Recent advances in question answering (QA) over Linked Data provide end users with more and more sophisticated tools for querying linked data by expressing their information need in natural language. This allows access to the wealth of structured data available on the Semantic Web also to non-experts. However, a lot of information is still available only in textual form, both on the Document Web and in the form of labels and abstracts in Linked Data sources. Therefore, a considerable number of questions can only be answered by using hybrid question answering approaches, which can find and combine information stored in both structured and textual data sources.
We present HAWK, the (to best of our knowledge) first full-fledged hybrid QA framework for entity search over Linked Data and textual data.

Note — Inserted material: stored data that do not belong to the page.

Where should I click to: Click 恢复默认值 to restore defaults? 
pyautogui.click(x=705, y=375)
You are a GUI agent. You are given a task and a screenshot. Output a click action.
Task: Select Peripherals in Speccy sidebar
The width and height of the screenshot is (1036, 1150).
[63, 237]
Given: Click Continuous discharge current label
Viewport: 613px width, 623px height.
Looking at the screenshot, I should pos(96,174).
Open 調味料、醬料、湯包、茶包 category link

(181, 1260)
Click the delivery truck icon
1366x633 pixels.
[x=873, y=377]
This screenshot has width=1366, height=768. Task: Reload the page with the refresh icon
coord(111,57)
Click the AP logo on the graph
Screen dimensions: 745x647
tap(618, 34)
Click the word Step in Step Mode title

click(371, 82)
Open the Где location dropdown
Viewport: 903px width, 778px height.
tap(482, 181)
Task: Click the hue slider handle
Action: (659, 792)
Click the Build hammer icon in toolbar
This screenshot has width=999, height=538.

Given an input query, HAWK implements an 8-step pipeline, which comprises 1) part-of-speech tagging, 2) detecting entities in the query, 3) dependency parsing and 4) applying linguistic pruning heuristics for an in-depth analysis of the natural language input. The results of these first four steps is a predicate-argument graph annotated with resources from the Linked Data Web. HAWK then 5) assign semantic meaning to nodes and 6) generates basic triple patterns for each component of the input query with respect to a multitude of features. This deductive linking of triples results in a set of SPARQL queries containing text operators as well as triple patterns. In order to reduce operational costs, 7) HAWK discards queries using several rules, e.g., by discarding not connected query graphs. Finally, 8) queries are ranked using extensible feature vectors and cosine similarity.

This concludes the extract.